Maybe high school would've been different if... well, there are too few hours in the day to waste any more time on thoughts like this. High school is over, thankfully, and as much as I wish it was different, it is done.

Don't become a doctor #10 - hate me

So, I was reading Waiter Rant's post about pharmaceutical meetings (nothing against waiter rant. It's a good blog), and I was really distressed at all the extremely negative comments about doctors. We're so rich, and privileged, and we take advantage of people, and we're evil and soulless. This kind of stuff really bothers me. And I said my peace, but I realize that trying to win an argument on someone else's blog comments is pretty hopeless.
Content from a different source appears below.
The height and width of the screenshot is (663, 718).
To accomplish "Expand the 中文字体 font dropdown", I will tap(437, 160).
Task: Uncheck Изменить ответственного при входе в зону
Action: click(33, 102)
Because if my goal was to make a lot of money, I picked the dumbest way to do it. If I wanted money, I'd get an MBA. I'd work at a firm. And I kind of resent the idea that I went into medicine to get mine, because it's such a ridiculous notion. Eleven years of education after high school! ELEVEN YEARS! $150,000 debt! My life has been on hold for so damn long. And this is the reward? Contempt and indignation?

And the comments keep ringing. We're rude. We're selfish. We're inconsiderate. We're in the pocket of drug companies. It hurts. It hurts because I spend so much of my time trying to be the exact opposite of these things.

What was the point of all this work, just to be taken for granted? Oh that's right. I'm here to help people. And I don't mean that tritely. Everyone in medicine, doctors and nurses and therapists, etc, we are in this because the idea of helping another human being is something that resonates. If it didn't, no one could do this. As I am fond of telling the students, we're worked too hard and suffered too long to do something we hate.

This is why I tell people that if you want to be a doctor for the prestige and admiration, you're wasting your time. Because all you need to do is look through waiter rant's comment section to see how you will be admired.

EDIT - The waiterrant website migrated, and comments were lost. Hopefully, you get the idea.